Why is native javascript array forEach method significantly slower than the standard for loop? [duplicate]

StackOverflow https://stackoverflow.com/questions/22155280

Question

While reading the source code for the Quintus game engine, I found that they were making heavy use of for loops as opposed to the native forEach.

My original thought was that the native forEach method would be slightly faster than standard for loops. However, after testing my theory with these benchmarks, the for loop structures appears to be significantly faster.

After poking around, I can't seem to find out what's going on under the hood. Does anyone know the reason for the huge difference?
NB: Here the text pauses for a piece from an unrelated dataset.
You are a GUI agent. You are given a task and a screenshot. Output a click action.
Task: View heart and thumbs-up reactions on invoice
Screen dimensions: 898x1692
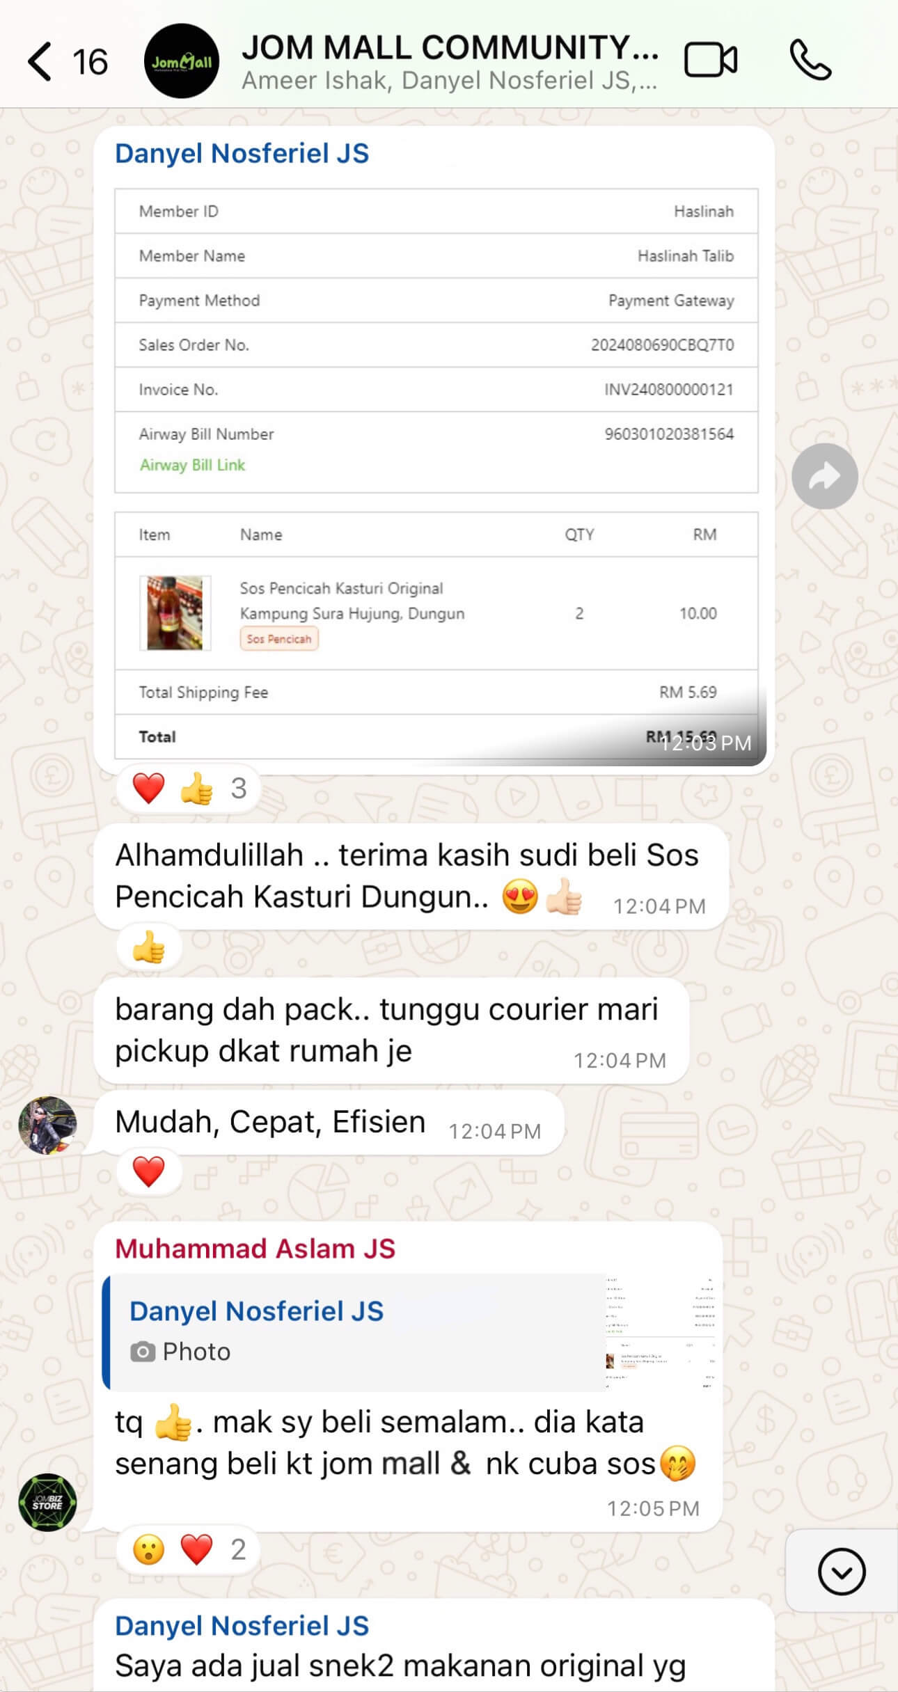coord(189,789)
EDIT: To be clear, I am asking "why" is this this case. I'm not asking "which is faster".

Was it helpful?

Solution

The forEach includes many checks internally and isn't as straight forward as a simple loop.
See the Mozilla Javascript reference for the details:

if (!Array.prototype.forEach)
{
  Array.prototype.forEach = function(fun /*, thisArg */)
  {
    "use strict";

    if (this === void 0 || this === null)
      throw new TypeError();

    var t = Object(this);
    var len = t.length >>> 0;
    if (typeof fun !== "function")
      throw new TypeError();

    var thisArg = arguments.length >= 2 ? arguments[1] : void 0;
    for (var i = 0; i < len; i++)
    {
      if (i in t)
        fun.call(thisArg, t[i], i, t);
    }
  };
}

OTHER TIPS

thanks for pasting the implementation; there's the answer right there: fun.call is slower than fun, and the i in t test is expensive.

Seems to have tried so hard to address uncommon cases that the final result is too expensive for common use.